Swann points out that the shoe is the only thing we wear that retains the shape and personality, “the essence”, of the wearer and several people over the years have told her that they had no problem dealing with the deceased’s belongings until it came to the shoes. Various informants told Swann the shoes would keep witches at bay and were thus a protective charm. She recalls an informant from 1974, a woman in Lincoln. “Her builder had asked her to give him an old shoe and she kept fobbing him off. Eventually she found a shoe that he could have and when they came to put it in the chimney they found that the builder’s Irish labourer had already put a bottle there. Once we found a snapped wine glass, a porridge bowl and a spoon to go with it, and a shoe, of course. These are all containers – they might keep evil contained.”
On a more hopeful note several informants told Swann the shoes were a good luck charm.

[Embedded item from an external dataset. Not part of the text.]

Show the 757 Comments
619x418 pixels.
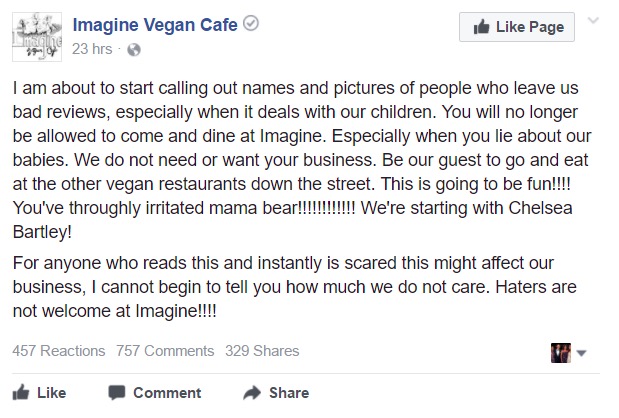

A woman in Hertfordshire said that when discarding a pair of worn-out shoes one should go to water and one to fire, for good luck, leading Swann to question whether the chimney could count as fire and perhaps explaining why shoes are occasionally found washed up on Blackpool beach.
But the theory doesn’t explain why the second most popular place for concealing shoes is under floorboards. One informant told Swann that in the 1930s her grandmother had put a pair of her shoes under the floorboards when they moved house to ensure they settled there.
What seems certain is that there is no clear pattern to be found in the CSI. And while superstition may have informed the custom, Swann points out that ultimately it was done by ordinary people, from all walks of life.
“In all the years that I’ve dealt with this, from 1950 onwards, I have never used the words ritual, sorcery, witchcraft or magic – you can write that lot off. Treat it with respect was the last thing I wrote on the subject – whatever you do treat it with the respect that was shown by the people that were doing it. It wasn’t a religion but it was damn close to it – it’s something profound that you’re doing, it’s not just sticking an old shoe in a wall. When you think you can’t go anywhere without a pair of shoes, they are the most precious thing you’ve got.”
Swann says she’s encountered much secrecy surrounding the practice over the years and this probably explains why the meaning has become obscured. She regrets having done the research.
“It mucks up what people do. It puts ideas into other people’s heads. They put shoes in buildings because ‘June-so-and-so said people do that’. I’ve read extensively all my life and I’ve never come across a reference to it anywhere else. People didn’t write about it because they respected it.”
So, I ask with trepidation, should I not write about it? “Well, that’s on your own head,” she warns. “Tread carefully anyway.”